Cytological analysis is a powerful tool for evaluating meiotic chromosome behavior and COs (Fig. 1) (Sims et al., 2021). In Arabidopsis, pollen mother cells (PMCs) are surrounded by multiple layers of cells in the anther and enclosed in thick callose walls. Acid (ethanol-acetic acid) and detergent-nuclei spreading techniques have been extensively used as fixative and fresh sample preparation methods in the cytological analysis of COs. The acid spreading method enables the preparation of chromosomes encompassing all meiotic stages. Ethanol-acetic acid is used as a fixative for buds, enzymatic digestion, and ethanol-acetic acid spreading steps (Armstrong et al., 2001; Ross et al., 1996). Additional heat or microwave treatments increase the accessibility of epitopes to antibodies for immunostaining (Chelysheva et al., 2010). Meanwhile, the detergent spreading method was first developed for use in electron microscopy (Albini et al., 1984) and modified over time (Armstrong et al., 2002; Chelysheva et al., 2005). This method involves enzymatic pretreatment to weaken PMC walls, chromatin spreading with detergent (Lipsol), and fixation with formaldehyde. The fixed preparations on glass slides are then labeled with antibodies to quantify meiotic proteins. Since meiocytes comprise only a small portion of cells in the anther, the spread also contains non-meiotic cell debris that hinders the search for meiotic chromosomes. Pre-isolation of pure meiocytes by dissecting the anther concentrates meiotic nuclei and reduces background interference (Chen et al., 2010; Kurzbauer et al., 2012).
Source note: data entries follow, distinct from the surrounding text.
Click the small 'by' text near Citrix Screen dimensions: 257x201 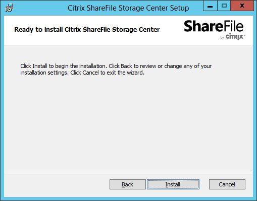point(222,38)
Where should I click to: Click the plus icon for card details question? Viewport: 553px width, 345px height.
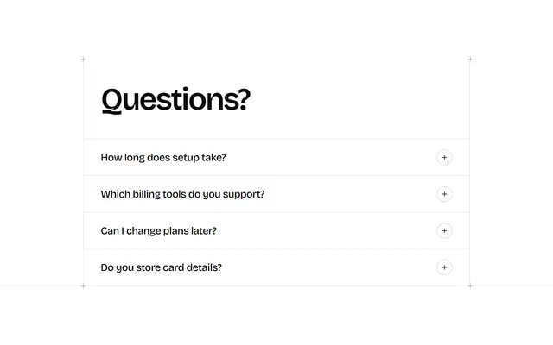(444, 267)
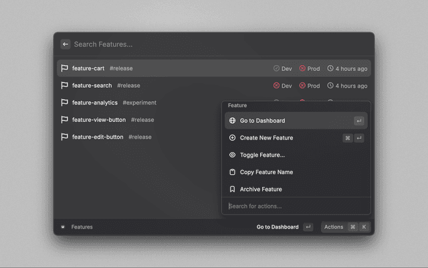Select Archive Feature from the menu
Screen dimensions: 428x268
[261, 190]
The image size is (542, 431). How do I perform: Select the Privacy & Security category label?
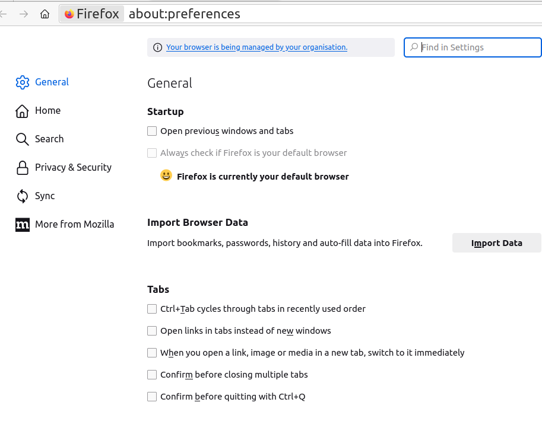pyautogui.click(x=73, y=168)
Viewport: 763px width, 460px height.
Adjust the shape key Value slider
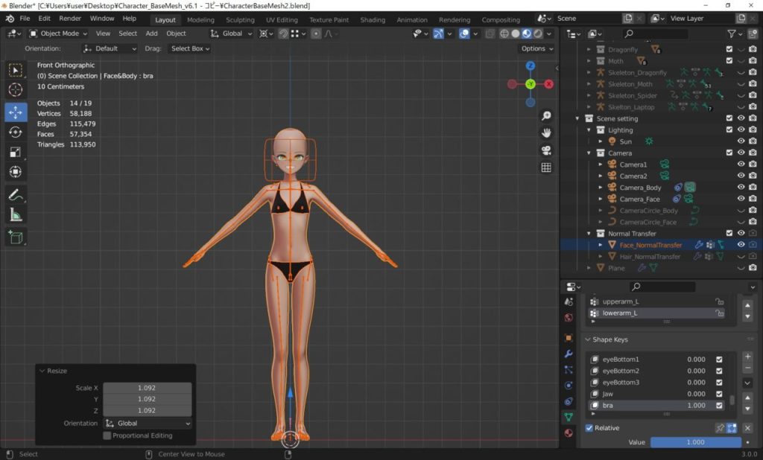coord(694,442)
Nevertheless, acid and detergent spreading methods distort the original structure of the nucleus by disrupting the three-dimensional (3D) configuration into a plane. Thus, a method to preserve nuclear integrity has been developed to gain a deeper understanding of chromosome behavior and meiotic protein dynamics (Hurel et al., 2018; Sims et al., 2020a).

Counting chiasmata

COs between homologous pairs in Arabidopsis have been visualized and scored as chiasmata at metaphase I using a simple combination of acid spreading, DAPI (4,6-diamidino-2-phenylindole) staining, and epifluorescence (Fig. 2A) (López et al., 2012; Moran et al., 2001; Sanchez-Moran et al., 2002). Bivalents are highly compacted at metaphase I and aligned at the metaphase I plate (Figs. 2A and 2B). However, meiotic recombination-defective mutants in Arabidopsis, such as spo11 and zip4 mutants, generate 10 univalents at metaphase 1 compared to the five bivalents found in wild-type plants. This method was used to successfully screen meiotic recombination mutants from sterile mutants (De Muyt et al., 2009). The bivalent configurations at metaphase I are classified as rods and rings. A single chiasma in only one chromosome arm leads to a rod-shaped bivalent, whereas a ring-shaped bivalent has both chromosome arms bound by two or three chiasmata. Fluorescence in situ hybridization (FISH), also known as chromosome painting, uses fluorescent-labeled chromosome-specific nucleic acid probes to identify chromosomes and their aberrations (Cremer et al., 1988; Pinkel et al., 1988). In Arabidopsis, FISH staining of 5S and 45S rDNA regions enables the identification of individual chromosomes, and the number of chiasmata can be counted based on bivalent shape (López et al., 2012; Moran et al., 2001; Sanchez-Moran et al., 2002). Painting whole chromosomes by FISH has led to the investigation of meiotic pairing, chromosome rearrangements, and even CO sites in crop species (Albert et al., 2019; Zhao et al., 2019). For example, the CO sites in hybrid maize were visualized using a haplotype-specific FISH technique on metaphase chromosomes (do Vale Martins et al., 2019). FISH can also be combined with immunostaining to measure both the quantity and spatial distribution of meiotic proteins along chromosomes (Sims et al., 2020b).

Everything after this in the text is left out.